→ **Try it**
In the records that follow, find the line with "This screenshot has height=912, width=1207."; from there, retype every line exactly through the line with "Tap the $3,657.74", which also belongs to the answer.
### Exercise materials ###
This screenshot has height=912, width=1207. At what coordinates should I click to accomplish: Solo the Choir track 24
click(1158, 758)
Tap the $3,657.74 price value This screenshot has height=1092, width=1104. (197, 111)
###
### Exercise materials ###
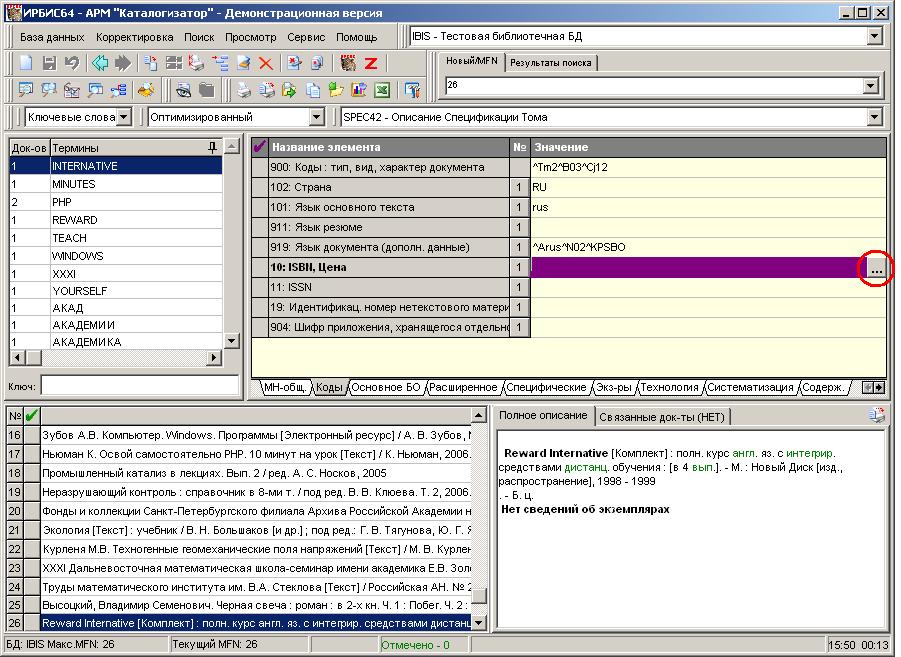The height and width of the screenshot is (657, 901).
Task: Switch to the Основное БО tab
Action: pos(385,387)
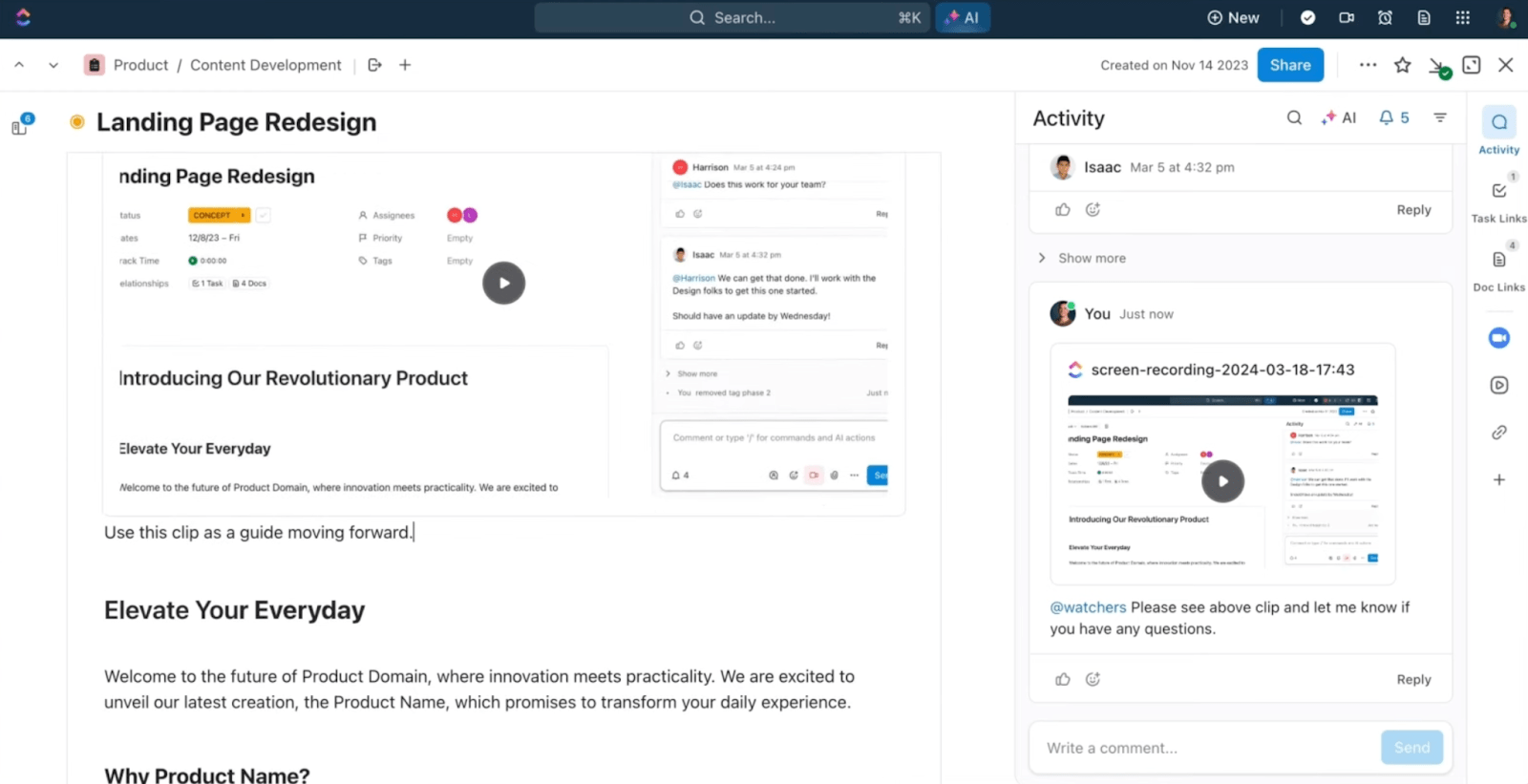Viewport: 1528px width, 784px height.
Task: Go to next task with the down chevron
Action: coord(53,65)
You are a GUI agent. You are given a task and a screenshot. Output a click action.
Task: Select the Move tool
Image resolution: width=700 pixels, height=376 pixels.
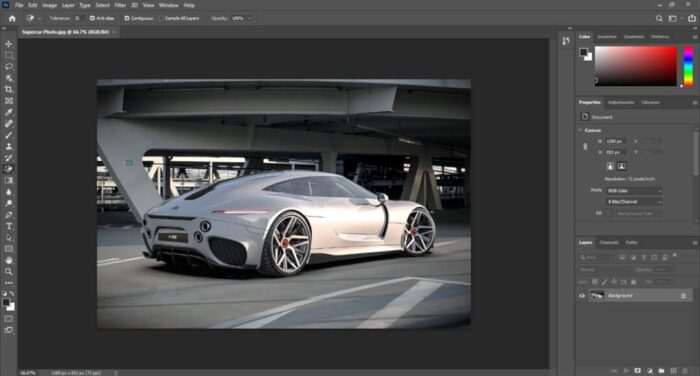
###
→ **Answer for this exercise**
This screenshot has height=912, width=1207. At what coordinates should I click to accomplish: Solo the Choir track 24
click(1158, 758)
Tap the $3,657.74 price value This screenshot has height=1092, width=1104. (197, 111)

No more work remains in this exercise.